### Written instruction
List each line of the records below that contains the word "icon", and copy every such line in full.

### Information provided
◇ ◇ ◇

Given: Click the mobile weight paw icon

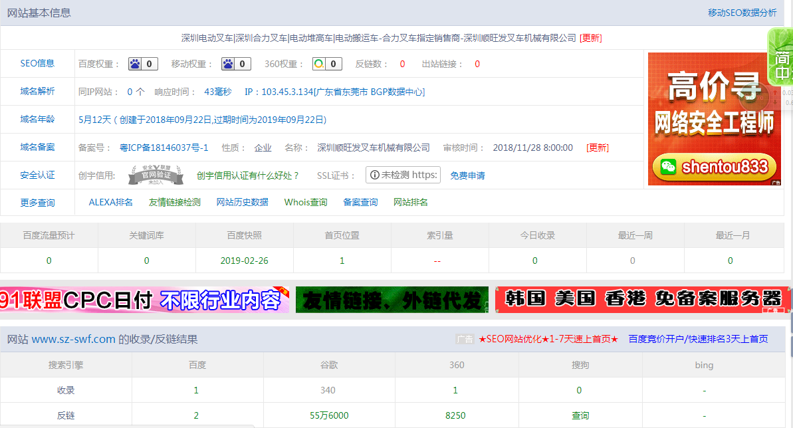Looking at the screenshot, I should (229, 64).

◇ ◇ ◇

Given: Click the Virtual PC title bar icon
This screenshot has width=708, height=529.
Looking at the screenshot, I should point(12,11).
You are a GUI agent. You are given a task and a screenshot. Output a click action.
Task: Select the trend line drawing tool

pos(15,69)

◇ ◇ ◇

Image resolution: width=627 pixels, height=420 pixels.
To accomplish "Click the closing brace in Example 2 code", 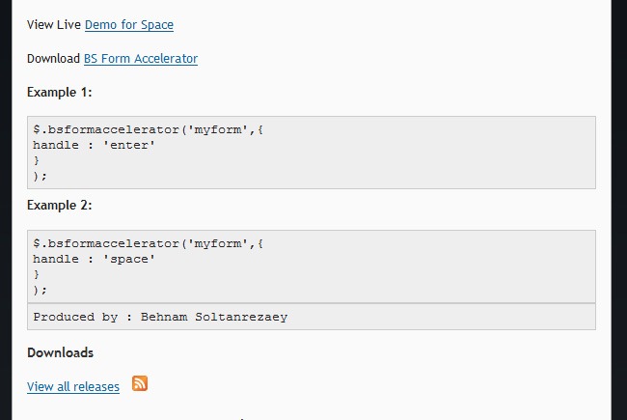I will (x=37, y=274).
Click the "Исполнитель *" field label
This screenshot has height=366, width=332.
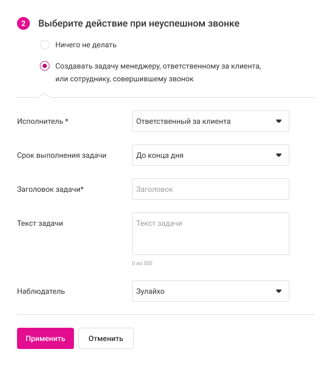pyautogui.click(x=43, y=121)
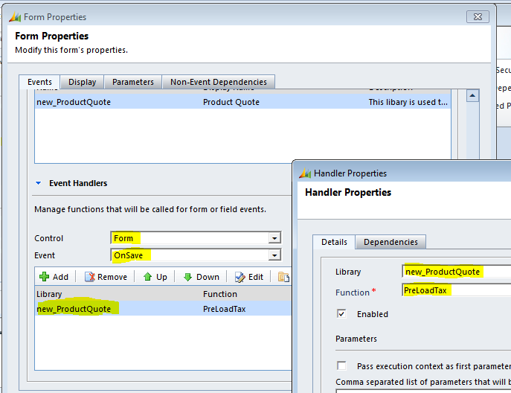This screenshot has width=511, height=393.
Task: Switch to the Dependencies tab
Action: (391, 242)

◇ ◇ ◇

### Task output
Given: Click the mobile weight paw icon
Given: Click the Virtual PC title bar icon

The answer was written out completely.